(Extracted information)
------------

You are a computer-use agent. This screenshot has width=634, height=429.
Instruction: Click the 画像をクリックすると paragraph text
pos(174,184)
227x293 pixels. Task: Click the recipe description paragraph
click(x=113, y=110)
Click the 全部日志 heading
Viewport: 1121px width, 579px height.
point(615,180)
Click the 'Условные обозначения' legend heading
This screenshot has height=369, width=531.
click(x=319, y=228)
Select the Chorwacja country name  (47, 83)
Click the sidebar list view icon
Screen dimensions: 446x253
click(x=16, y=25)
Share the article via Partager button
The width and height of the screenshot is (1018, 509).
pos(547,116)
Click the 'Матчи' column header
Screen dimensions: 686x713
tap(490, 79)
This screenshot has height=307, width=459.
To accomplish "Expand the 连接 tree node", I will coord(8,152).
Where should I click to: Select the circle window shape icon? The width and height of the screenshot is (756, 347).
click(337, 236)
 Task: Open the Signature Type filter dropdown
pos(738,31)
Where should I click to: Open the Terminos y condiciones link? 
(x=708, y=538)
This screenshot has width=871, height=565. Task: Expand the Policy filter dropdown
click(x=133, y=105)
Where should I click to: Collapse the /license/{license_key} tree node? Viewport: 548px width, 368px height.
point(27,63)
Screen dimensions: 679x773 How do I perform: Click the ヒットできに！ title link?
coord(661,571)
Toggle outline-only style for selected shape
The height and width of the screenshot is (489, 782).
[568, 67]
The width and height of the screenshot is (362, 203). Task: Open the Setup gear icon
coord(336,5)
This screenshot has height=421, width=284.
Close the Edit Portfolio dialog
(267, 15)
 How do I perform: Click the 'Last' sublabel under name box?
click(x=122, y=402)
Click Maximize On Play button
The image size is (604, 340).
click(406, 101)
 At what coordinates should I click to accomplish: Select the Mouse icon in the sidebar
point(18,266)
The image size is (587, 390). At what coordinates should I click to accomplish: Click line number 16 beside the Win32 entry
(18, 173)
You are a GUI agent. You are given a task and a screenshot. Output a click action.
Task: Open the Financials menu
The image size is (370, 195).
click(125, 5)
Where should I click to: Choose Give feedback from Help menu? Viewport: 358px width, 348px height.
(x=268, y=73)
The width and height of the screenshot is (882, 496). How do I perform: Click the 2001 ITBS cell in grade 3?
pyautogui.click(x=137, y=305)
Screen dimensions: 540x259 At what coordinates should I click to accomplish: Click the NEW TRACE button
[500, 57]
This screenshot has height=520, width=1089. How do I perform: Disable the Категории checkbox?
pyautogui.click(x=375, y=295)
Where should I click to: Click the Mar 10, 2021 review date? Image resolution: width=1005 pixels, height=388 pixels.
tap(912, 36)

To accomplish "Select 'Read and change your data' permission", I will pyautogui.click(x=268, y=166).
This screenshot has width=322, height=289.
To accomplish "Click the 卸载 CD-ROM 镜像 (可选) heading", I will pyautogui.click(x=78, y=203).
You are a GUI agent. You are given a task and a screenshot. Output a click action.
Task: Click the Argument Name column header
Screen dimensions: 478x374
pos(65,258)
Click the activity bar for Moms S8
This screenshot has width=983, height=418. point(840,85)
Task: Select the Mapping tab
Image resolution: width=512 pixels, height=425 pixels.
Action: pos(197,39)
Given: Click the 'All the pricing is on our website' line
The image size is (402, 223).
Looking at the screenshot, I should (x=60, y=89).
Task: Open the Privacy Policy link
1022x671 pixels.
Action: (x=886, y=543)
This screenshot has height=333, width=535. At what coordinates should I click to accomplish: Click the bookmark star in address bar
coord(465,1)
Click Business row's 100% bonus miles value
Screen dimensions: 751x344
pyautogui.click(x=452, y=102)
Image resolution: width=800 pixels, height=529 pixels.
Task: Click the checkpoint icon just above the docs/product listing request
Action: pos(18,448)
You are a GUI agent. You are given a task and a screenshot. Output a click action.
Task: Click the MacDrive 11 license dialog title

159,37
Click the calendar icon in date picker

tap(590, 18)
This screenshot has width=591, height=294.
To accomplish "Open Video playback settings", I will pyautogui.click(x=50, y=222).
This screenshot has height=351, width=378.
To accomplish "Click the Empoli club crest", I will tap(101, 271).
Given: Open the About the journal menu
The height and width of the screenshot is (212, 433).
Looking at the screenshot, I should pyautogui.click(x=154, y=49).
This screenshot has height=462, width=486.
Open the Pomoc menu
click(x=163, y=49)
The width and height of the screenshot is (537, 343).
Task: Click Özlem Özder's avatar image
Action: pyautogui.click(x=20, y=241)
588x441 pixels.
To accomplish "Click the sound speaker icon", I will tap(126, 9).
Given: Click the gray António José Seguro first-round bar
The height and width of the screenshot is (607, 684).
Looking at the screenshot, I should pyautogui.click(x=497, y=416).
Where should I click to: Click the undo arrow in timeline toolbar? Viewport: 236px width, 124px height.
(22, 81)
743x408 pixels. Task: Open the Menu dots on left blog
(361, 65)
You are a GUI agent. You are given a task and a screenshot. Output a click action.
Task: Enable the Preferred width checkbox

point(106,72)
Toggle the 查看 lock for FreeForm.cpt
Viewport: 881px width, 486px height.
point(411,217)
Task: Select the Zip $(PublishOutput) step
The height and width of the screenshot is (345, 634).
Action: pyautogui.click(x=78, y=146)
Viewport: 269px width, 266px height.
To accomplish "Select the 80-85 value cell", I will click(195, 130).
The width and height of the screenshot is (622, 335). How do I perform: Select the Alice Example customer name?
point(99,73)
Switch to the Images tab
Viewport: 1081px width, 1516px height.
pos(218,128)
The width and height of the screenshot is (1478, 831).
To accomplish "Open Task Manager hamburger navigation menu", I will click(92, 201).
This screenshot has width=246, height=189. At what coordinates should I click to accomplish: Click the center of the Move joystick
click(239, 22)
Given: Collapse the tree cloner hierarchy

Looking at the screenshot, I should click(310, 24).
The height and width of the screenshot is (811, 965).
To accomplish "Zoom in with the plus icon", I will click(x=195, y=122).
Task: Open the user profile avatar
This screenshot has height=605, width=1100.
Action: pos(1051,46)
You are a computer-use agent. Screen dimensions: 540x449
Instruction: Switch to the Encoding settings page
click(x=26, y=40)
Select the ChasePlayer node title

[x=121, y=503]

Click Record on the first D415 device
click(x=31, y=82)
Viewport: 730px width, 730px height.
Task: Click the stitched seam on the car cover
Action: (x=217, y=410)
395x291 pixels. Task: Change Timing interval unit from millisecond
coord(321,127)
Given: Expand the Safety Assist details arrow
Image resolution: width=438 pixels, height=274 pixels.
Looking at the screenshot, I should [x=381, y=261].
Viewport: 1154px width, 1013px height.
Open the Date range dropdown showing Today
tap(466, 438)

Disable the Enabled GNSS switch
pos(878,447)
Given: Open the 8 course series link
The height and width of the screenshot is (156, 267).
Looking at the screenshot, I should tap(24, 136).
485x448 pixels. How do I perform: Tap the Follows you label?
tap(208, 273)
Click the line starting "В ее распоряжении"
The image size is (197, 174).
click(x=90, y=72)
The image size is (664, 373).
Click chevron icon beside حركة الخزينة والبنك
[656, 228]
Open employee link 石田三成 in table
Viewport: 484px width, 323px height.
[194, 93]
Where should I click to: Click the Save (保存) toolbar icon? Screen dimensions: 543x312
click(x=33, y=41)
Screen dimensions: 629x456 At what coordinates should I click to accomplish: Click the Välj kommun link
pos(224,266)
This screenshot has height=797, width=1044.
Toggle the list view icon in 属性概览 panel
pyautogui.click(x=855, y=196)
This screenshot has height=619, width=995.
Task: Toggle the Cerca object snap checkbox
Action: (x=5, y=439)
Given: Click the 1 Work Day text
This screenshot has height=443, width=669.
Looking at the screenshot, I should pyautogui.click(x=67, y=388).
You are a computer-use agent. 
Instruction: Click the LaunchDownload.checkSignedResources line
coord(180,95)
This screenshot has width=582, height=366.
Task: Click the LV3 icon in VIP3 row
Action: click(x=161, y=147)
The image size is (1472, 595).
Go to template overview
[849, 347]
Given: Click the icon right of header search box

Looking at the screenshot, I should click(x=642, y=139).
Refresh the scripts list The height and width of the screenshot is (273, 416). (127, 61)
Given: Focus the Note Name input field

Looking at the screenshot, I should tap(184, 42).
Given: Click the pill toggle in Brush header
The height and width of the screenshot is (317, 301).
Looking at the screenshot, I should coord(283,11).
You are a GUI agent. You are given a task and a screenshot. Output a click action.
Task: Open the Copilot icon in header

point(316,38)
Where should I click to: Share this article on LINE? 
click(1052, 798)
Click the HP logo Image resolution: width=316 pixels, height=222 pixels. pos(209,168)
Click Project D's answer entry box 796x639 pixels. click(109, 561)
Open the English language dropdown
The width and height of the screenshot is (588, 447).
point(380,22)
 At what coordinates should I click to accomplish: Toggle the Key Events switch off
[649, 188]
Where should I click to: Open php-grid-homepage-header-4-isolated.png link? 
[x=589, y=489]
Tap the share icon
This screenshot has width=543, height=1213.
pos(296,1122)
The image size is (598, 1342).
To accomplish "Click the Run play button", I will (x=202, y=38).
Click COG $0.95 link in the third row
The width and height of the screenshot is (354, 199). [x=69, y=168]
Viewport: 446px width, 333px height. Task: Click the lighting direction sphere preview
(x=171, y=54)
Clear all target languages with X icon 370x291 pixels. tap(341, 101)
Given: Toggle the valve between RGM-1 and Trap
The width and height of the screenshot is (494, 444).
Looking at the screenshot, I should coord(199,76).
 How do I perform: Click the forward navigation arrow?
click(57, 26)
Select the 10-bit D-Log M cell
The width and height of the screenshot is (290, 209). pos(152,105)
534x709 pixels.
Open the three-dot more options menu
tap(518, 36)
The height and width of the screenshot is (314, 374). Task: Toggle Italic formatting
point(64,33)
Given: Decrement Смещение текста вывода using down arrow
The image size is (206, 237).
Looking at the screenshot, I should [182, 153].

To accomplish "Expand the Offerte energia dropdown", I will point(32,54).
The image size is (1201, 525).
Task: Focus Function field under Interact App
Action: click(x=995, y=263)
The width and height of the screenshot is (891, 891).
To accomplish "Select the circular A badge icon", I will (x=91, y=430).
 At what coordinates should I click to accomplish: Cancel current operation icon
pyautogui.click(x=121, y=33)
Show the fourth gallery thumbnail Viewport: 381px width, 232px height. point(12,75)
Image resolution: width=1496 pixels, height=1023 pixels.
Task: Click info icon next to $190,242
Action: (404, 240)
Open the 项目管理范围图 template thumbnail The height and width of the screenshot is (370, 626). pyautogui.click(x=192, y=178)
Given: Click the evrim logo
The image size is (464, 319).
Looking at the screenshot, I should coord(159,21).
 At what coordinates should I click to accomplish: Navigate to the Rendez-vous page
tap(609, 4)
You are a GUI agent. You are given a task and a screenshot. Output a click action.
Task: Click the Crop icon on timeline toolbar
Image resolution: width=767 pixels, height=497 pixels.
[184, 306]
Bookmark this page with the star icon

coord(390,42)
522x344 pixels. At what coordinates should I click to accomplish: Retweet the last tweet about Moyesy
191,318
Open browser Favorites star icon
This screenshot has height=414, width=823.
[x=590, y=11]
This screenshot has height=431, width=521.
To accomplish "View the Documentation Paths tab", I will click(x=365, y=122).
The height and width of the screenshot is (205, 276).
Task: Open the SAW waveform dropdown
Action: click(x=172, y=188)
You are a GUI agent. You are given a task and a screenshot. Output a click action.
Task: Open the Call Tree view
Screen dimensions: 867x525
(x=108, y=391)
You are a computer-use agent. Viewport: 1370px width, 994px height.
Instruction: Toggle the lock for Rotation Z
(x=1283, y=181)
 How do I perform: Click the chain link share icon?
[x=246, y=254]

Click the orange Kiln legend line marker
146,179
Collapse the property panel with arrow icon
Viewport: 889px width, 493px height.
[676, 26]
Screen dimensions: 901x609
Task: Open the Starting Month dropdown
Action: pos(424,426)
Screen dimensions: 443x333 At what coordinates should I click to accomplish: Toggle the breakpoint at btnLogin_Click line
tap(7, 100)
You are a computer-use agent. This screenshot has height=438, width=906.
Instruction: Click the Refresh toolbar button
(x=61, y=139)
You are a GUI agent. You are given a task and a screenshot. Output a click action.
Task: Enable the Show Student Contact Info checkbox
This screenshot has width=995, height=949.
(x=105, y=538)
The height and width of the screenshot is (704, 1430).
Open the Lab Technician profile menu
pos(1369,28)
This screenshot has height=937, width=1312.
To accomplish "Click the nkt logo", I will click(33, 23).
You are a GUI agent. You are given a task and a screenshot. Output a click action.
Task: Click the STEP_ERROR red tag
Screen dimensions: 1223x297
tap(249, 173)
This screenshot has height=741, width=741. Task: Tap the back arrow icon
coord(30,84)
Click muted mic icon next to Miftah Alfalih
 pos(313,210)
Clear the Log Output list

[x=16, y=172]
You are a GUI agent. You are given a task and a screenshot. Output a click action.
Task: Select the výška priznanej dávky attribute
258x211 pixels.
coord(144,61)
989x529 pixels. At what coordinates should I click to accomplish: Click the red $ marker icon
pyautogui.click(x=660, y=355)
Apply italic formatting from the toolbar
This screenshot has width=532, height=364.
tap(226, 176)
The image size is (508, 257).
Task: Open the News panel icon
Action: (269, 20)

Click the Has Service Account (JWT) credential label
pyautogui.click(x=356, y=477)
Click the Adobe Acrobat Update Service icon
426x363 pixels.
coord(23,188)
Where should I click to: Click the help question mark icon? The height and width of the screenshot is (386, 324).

------------

(Exercise requirements)
Extract every line above that contains the word "logo".

(Task solution)
Click the HP logo Image resolution: width=316 pixels, height=222 pixels. pos(209,168)
Given: Click the evrim logo
To accomplish "Click the nkt logo", I will click(33, 23).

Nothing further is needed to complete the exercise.